Delhi’s bustling street markets display the true effervescence of the capital, with vendors from all over the country congregating to sell different snacks and delicacies. Take a street food tour to enjoy platefuls of steaming momos from stalls around Rajouri Garden market, crisp panipuri stuffed with spicy fillings, and comforting servings of chaat to go. If you’re looking for fine dining, you’ll find many of the country’s top restaurants here too.
Cooking pots in Kerala are full of bounty caught off the state’s long coastline, bringing in plenty of fresh fish and seafood, as they are in Goa, which is also where the infamous vindaloo originates. Carry on up the west coast to munch on sev puri chaat in Mumbai, and sit at Gujarati tables practically heaving under a feast of vegetarian dishes seasoned with sweet and salty contrasts. Eat local, eat fresh, and follow your guide’s lead to find hidden treasures.

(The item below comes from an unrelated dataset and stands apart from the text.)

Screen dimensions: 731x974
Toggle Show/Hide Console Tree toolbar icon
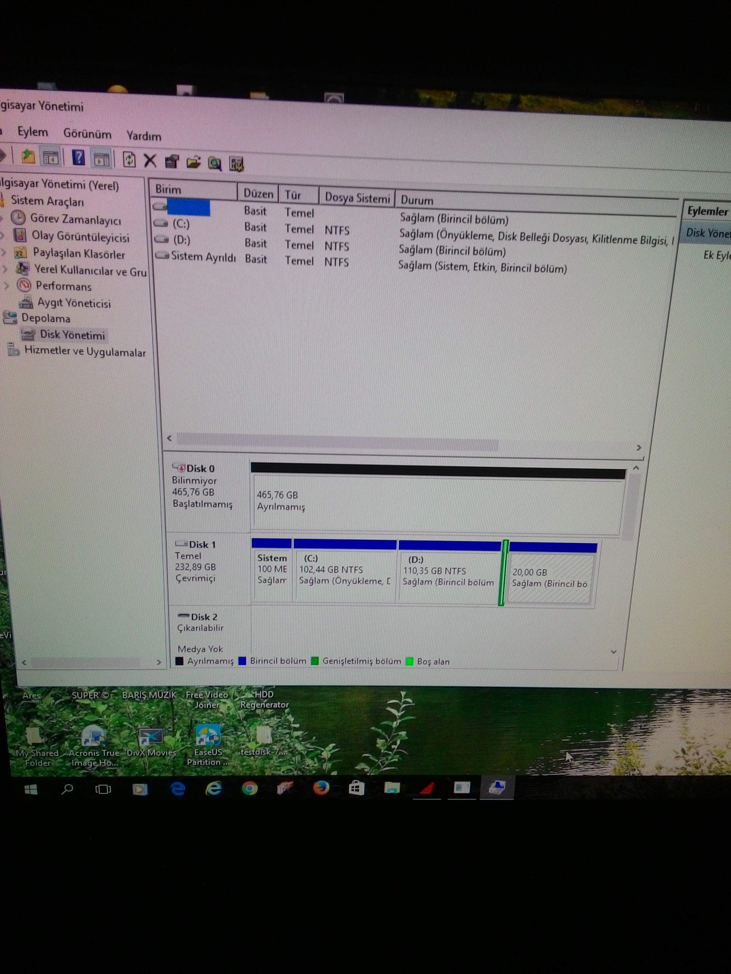(x=50, y=158)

Wherever you stop in India, take time to savour the source of flavours that have made their way across the oceans. Feast on dal baati churma in Jaipur, wake up to sweet-spicy bedai and jalebi in Agra, and dine on biryani in Hyderabad. Eat idli sambar in Chennai, and rogan josh in Kashmir. The hot, dry spice of tandoori originated in pre-partition Punjab and remains a mainstay in the northern state of Rajasthan. Open your culinary mind, and don’t hesitate to try new dishes.
And what if you can’t decide? Try each destination’s take on the traditional thali feast. These mixed plates offer a taste of a variety of dishes and sides, differing from region to region in all ways but one: the generous portions. You’ll certainly never get up from a thali meal feeling hungry!
Train travel in India offers the kind of immersive (and often frill-free) experience that we love, and the traditional railway boxes - aluminium thali trays full of varied local delights - are a particular highlight. Sometimes they are provided on board, while other times you order ahead and collect your box at the next station, and they are the ultimate travellers’ feast.
Vegetarian cuisine is easy to find throughout India, as many Indians follow a meat-free diet. Vegans may find things a little trickier, however, as dairy is common. Avoiding ingredients such as paneer and curd cheese might not be too much of a struggle, but you’ll have a hard time avoiding ghee, the clarified butter used as a base oil in most dishes. If you’re eating food cooked to order, you may be able to ask for the ghee to be swapped for vegetable oil. Some of the richer traditional breads, such as naan, are usually made with yoghurt, so opt for puri or roti instead if they’re on offer, but always double check the ingredients first as they may still contain ghee.
India is definitely one of the easiest countries in Asia to eat gluten-free, as there’s widespread use of wheat-free flours, including those made from chickpeas and lentils. You can enjoy most sauce-based dishes (usual caveat - check first!) as wheat flour is rarely used as a thickener, and there’s always plenty of rice, grilled meat, fish and fresh vegetables on offer. Unfortunately, samosas and many traditional breads are out of bounds, but poppadum and dosa are made from rice and lentil flour, and are usually gluten-free.
Some children will chomp through spicy dishes without a problem, but many like things a bit milder, and it might be reassuring for travellers to know that many Indian youngsters prefer milder foods too, so there’s likely to be something on the menu that the little ones will enjoy. There’s always rice and bread, eaten plain or dipped in mild, creamy sauces, as well as skewers of tikka meats and paneer, or plates of fried fish.